M. le président. La parole est à M. le ministre de l'agriculture, de l'alimentation, de la pêche et des affaires rurales.

M. Hervé Gaymard, ministre de l'agriculture, de l'alimentation, de la pêche et des affaires rurales. Madame la députée, vous avez raison de rendre hommage au travail des associations caritatives en matière alimentaire. C'est un sujet que M. Borloo, Mme Haigneré, M. Jacob et moi-même suivons de près.

Au niveau national, notre ministère a passé une convention avec la Fédération française des banques alimentaires, au renouvellement de laquelle nous travaillons. Dans le cadre de cette collaboration, se pose un problème au niveau européen que vous venez d'évoquer, c'est celui de la sécurité européenne des aliments distribués, qu'il s'agisse des aliments transformés - date limite de consommation pour les produits frais comme les yaourts ou date limite d'utilisation optimale pour les conserves - ou d'autres produits comme le lait, puisque nous consacrons une partie de nos quotas laitiers à l'aide aux banques alimentaires.

Si nous menons ce travail avec les associations pour améliorer la sécurité sanitaire des aliments, c'est que nous considérons, madame Jacquaint, qu'il n'y a pas de sécurité sanitaire alimentaire à deux vitesses. Les populations, souvent fragilisées, auxquelles l'aide est destinée doivent être protégées.

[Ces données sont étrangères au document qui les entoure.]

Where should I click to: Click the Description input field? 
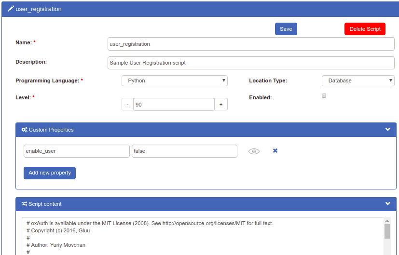pos(251,63)
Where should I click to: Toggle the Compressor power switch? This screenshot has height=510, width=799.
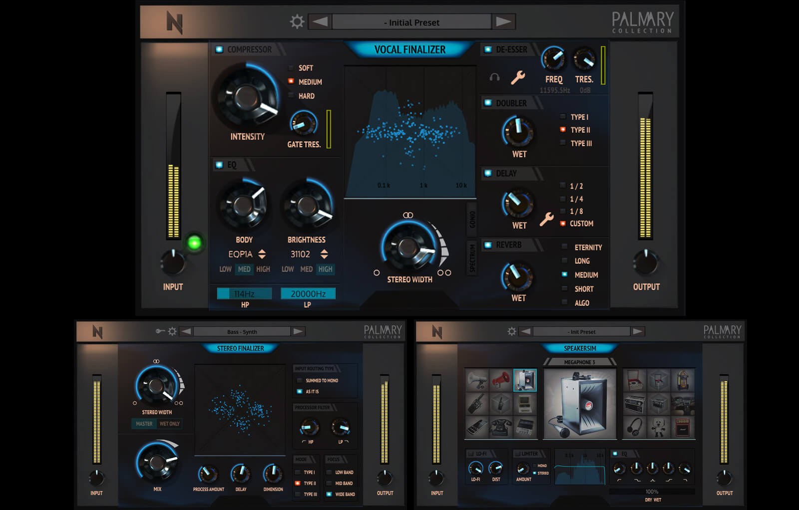point(219,49)
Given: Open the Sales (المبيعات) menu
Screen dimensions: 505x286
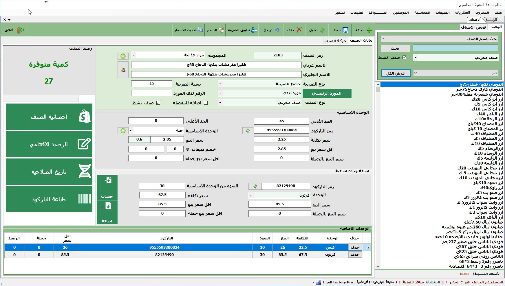Looking at the screenshot, I should (x=442, y=13).
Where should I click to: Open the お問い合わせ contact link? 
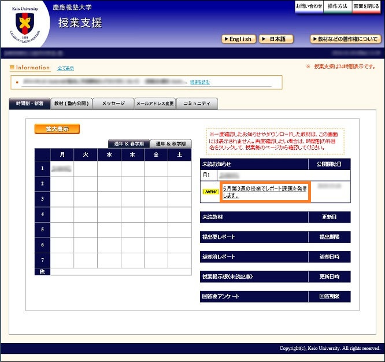(x=309, y=6)
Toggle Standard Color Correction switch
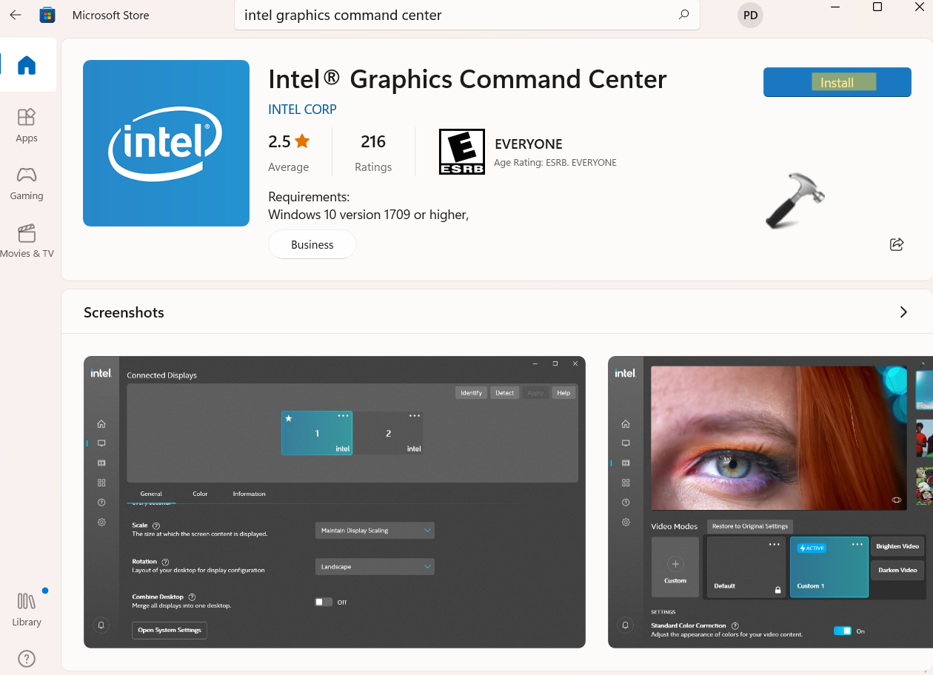This screenshot has height=675, width=933. (843, 631)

S'agissant de l'échelon européen, j'ai bien pris note de vos propos. Avec Mme Haigneré, nous sommes d'ores et déjà intervenus auprès de l'Union européenne à propos de la date butoir de 2005. La solution qui s'impose doit concilier la mise à disposition d'un maximum de produits alimentaires pour ceux qui en ont besoin avec une sécurité sanitaire optimale des aliments. (Applaudissements sur plusieurs bancs du groupe de l'Union pour un mouvement populaire.)

CONSTITUTION EUROPÉENNE

M. le président. La parole est à M. Christian Philip, pour le groupe de l'Union pour un mouvement populaire.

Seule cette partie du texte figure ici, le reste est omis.